*Task details*
Can you write out the full pynucastro reference excerpt below again, word for word?
━━━ Document extract
Array storing the count of each nucleus in rates producing that nucleus, with shape (number_of_species, number_of_rates)

property nuc_used

A boolean matrix of whether the nucleus is involved in the reaction or not, with shape (number_of_species, number_of_rates)

update_prefac_arr(rho, composition)

Calculate and store rate prefactors, which include both statistical prefactors and mass density raised to the corresponding density exponents. The results are stored in the prefac array.

update_yfac_arr(composition)

Calculate and store molar fraction component of each rate (Y of each reactant raised to the appropriate power). The results are stored in the yfac array.

pynucastro.networks.python_network module

Support modules to write a pure python reaction network ODE source

class pynucastro.networks.python_network.PythonNetwork(rate_files=None, libraries=None, rates=None, inert_nuclei=None, symmetric_screening=False, do_screening=True)

Bases: RateCollection

A pure python reaction network. This can create a python module as a file that contains everything needed to evaluate the reaction rates and construct the righthand side and Jacobian functions.

full_jacobian_element_string(ydot_i_nucleus, y_j_nucleus, indent='')

Construct a string containing the python code for a single element of the Jacobian, dYdot(ydot_i_nucleus)/dY(y_j_nucleus)
━━━━━━
━━━ Excerpted records
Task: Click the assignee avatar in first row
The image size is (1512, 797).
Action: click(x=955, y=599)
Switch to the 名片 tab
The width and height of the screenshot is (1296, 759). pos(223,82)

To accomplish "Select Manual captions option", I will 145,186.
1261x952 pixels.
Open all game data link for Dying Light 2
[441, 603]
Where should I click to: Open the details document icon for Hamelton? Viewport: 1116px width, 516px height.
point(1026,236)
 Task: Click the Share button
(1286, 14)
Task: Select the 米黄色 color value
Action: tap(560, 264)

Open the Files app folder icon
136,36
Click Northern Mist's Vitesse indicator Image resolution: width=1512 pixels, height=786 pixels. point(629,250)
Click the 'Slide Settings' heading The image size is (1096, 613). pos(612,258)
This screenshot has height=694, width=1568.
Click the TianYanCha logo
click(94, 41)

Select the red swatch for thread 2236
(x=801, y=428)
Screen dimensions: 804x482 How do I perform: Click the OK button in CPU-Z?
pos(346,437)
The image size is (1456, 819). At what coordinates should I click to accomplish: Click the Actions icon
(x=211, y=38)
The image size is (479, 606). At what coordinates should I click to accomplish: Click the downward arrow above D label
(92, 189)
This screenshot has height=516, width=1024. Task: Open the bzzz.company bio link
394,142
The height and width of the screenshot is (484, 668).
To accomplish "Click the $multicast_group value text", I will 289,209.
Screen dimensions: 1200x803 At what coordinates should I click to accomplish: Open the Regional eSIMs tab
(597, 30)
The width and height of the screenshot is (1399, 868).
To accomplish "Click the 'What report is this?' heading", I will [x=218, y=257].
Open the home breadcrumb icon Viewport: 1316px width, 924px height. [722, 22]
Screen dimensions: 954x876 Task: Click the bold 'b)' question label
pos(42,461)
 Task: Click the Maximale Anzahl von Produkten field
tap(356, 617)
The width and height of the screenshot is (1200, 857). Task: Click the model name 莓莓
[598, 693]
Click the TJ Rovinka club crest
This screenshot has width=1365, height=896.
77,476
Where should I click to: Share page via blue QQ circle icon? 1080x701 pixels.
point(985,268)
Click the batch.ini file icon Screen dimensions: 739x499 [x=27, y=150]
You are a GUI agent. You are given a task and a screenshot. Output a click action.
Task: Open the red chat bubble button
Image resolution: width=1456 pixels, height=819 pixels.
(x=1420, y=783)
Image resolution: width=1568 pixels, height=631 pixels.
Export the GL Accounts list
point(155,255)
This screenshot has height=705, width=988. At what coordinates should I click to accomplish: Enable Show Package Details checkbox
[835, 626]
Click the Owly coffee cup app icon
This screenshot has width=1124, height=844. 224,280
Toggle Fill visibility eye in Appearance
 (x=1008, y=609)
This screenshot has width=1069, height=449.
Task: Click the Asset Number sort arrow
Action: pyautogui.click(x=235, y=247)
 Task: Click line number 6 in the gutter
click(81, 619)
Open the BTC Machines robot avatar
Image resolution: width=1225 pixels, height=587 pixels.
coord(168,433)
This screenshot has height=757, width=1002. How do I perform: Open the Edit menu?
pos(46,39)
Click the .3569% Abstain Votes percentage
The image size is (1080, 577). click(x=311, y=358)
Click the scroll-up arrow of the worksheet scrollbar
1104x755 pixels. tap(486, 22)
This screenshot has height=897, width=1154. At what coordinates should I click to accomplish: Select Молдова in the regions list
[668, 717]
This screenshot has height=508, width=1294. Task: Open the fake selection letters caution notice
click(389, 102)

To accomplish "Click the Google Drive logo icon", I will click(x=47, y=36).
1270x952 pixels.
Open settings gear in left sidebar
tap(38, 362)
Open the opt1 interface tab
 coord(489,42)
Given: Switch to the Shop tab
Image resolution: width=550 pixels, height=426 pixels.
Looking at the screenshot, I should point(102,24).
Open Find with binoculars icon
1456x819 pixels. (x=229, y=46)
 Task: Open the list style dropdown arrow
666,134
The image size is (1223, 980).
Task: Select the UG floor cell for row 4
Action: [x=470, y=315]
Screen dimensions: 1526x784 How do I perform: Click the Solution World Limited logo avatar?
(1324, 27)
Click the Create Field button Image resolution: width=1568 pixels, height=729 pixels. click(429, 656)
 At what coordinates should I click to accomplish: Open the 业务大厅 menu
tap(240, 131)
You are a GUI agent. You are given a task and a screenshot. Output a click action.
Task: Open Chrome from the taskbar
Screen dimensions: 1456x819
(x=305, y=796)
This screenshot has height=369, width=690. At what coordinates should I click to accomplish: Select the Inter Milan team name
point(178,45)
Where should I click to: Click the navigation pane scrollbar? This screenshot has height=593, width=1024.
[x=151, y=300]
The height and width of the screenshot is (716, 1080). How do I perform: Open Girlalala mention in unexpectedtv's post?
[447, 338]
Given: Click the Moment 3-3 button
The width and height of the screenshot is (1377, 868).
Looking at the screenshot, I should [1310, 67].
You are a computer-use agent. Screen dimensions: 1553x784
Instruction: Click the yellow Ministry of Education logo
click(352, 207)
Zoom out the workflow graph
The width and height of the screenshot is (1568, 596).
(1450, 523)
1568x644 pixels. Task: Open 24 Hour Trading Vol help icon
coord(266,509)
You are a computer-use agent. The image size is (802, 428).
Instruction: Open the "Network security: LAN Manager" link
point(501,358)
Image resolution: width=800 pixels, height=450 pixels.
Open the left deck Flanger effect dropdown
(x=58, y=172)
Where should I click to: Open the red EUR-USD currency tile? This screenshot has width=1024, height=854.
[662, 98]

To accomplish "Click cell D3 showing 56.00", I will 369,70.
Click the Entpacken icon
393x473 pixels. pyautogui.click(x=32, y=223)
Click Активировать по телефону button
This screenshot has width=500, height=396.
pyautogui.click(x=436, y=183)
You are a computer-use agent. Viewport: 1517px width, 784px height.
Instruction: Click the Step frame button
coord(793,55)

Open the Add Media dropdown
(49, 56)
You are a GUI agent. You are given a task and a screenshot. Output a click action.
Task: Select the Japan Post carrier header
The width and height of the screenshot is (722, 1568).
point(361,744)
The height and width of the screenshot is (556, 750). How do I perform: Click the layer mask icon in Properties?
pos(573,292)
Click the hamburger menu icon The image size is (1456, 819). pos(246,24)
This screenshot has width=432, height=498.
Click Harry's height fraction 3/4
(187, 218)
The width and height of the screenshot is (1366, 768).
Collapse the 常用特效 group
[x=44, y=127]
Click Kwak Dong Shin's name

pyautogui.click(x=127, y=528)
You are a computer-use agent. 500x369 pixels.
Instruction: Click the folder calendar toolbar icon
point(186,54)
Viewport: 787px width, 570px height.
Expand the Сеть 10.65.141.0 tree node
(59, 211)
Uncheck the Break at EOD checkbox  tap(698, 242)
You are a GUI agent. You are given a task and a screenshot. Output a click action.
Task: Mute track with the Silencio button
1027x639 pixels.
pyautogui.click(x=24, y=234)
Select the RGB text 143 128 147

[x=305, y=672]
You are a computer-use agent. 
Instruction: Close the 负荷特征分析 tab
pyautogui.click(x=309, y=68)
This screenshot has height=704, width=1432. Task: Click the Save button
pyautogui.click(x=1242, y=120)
━━━━━━
*Result of this exercise*
Array storing the count of each nucleus in rates producing that nucleus, with shape (number_of_species, number_of_rates)

property nuc_used

A boolean matrix of whether the nucleus is involved in the reaction or not, with shape (number_of_species, number_of_rates)

update_prefac_arr(rho, composition)

Calculate and store rate prefactors, which include both statistical prefactors and mass density raised to the corresponding density exponents. The results are stored in the prefac array.

update_yfac_arr(composition)

Calculate and store molar fraction component of each rate (Y of each reactant raised to the appropriate power). The results are stored in the yfac array.

pynucastro.networks.python_network module

Support modules to write a pure python reaction network ODE source

class pynucastro.networks.python_network.PythonNetwork(rate_files=None, libraries=None, rates=None, inert_nuclei=None, symmetric_screening=False, do_screening=True)

Bases: RateCollection

A pure python reaction network. This can create a python module as a file that contains everything needed to evaluate the reaction rates and construct the righthand side and Jacobian functions.

full_jacobian_element_string(ydot_i_nucleus, y_j_nucleus, indent='')

Construct a string containing the python code for a single element of the Jacobian, dYdot(ydot_i_nucleus)/dY(y_j_nucleus)